In Brief

Mental health researchers are calling for further investigation of whether the combination of medication and structured psychotherapy more effectively combats chronic depression than either treatment alone, as found in a recent, much publicized study.

The study, published in the New England Journal of Medicine (Vol. 342, No. 20), is the first large-scale study to suggest that a blend of psychotherapy and medication is superior to other treatments for depression, says APA Past President Martin E.P. Seligman, PhD, of the University of Pennsylvania.

"The new finding is surprising in light of the repeated failures to find additivity of cognitive behavioral therapy and medication for episodes of unipolar depression," he says. "It stands in need of independent replication."

Accounting for why the combination proved so powerful in this research may be the type of depression studied--the chronic form--and the kinds of treatment used, says Virginia Commonwealth University psychologist James McCullough, PhD. An author on the study, McCullough developed the cognitive behavioral analysis system (CBAS) of psychotherapy used with its participants. The system seeks to counteract chronic depression by emphasizing empathy, social problem-solving and efficacy in interpersonal relations.

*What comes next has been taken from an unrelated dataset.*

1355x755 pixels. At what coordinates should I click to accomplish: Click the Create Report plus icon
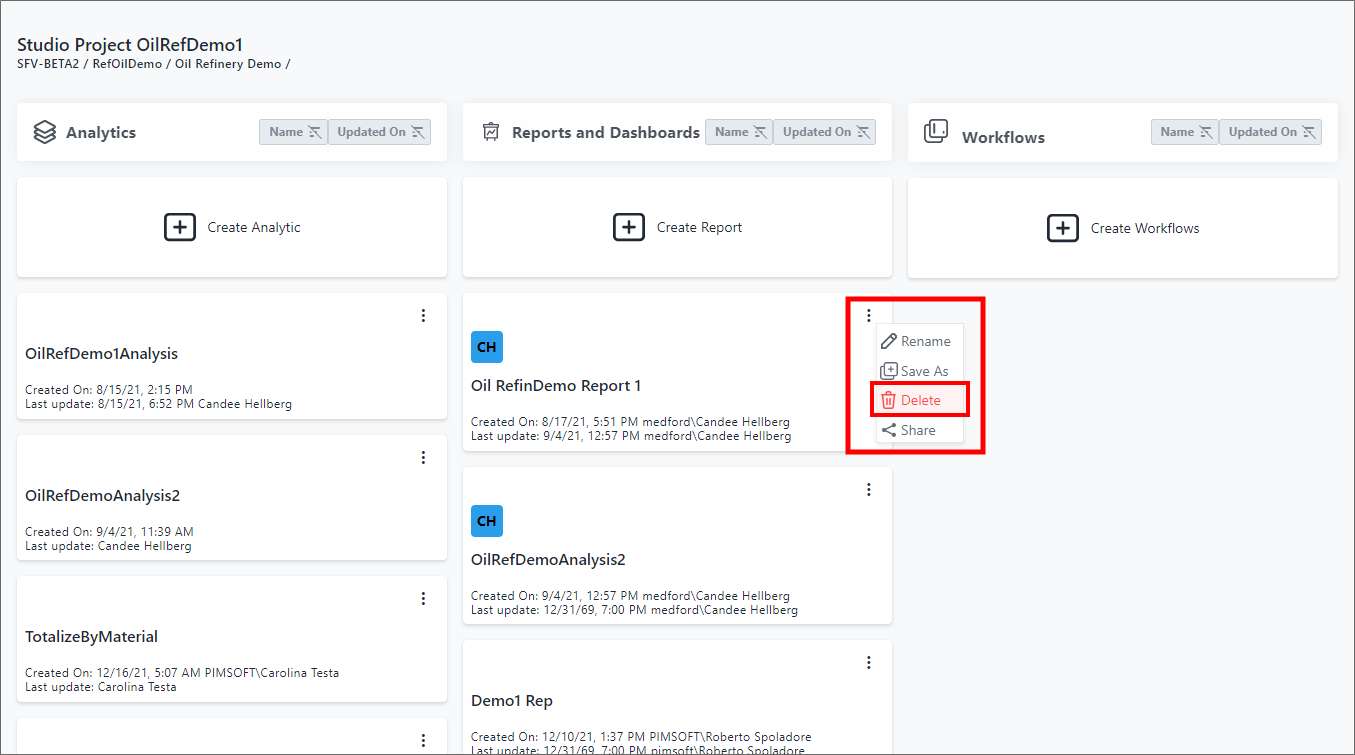628,228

Meanwhile, the drug used, nefazodone (Serzone), is a relatively new antidepressant that eases insomnia, promotes concentration and produces fewer side effects than many other antidepressants. In the study, involving 681 patients at 12 outpatient psychiatric clinics and academic medical centers nationwide, a third of patients received the drug, a third received CBAS therapy and the rest received a combination for 12 weeks. Among all patients, dropouts included, the combination produced a 73 percent response rate--defined as an improvement of 50 percent in scores on the Hamilton Rating Scale for Depression. By comparison, each treatment in isolation garnered a 48 percent response rate.

Even more remarkable, when dropouts were factored out, the blend of treatments produced an 85 percent response rate, compared with one of 55 percent for nefazodone alone and 52 percent for psychotherapy alone. Nefazodone showed the most immediate effects on patients, rendering improvements by week four, then leveling off. Psychotherapy showed more gradual improvement. But when used with the drug, psychotherapy appeared to bolster its affects from week six onward.

"The results suggest that, with this patient population at least, we ought to use a combination treatment," says McCullough. "It seems that giving people a boost with meds enables them to focus, to concentrate on the psychotherapy and respondto it."

But McCullough cautions that the study's findings do not generalize to other forms of depression, psychotherapy and medication. They also have yet to be replicated, as noted by Seligman. What's more, the study was subsidized by Bristol-Myers Squibb Co., which manufactures the drug used. McCullough looks to the National Institute of Mental Health for further, independent trials exploring combination treatments.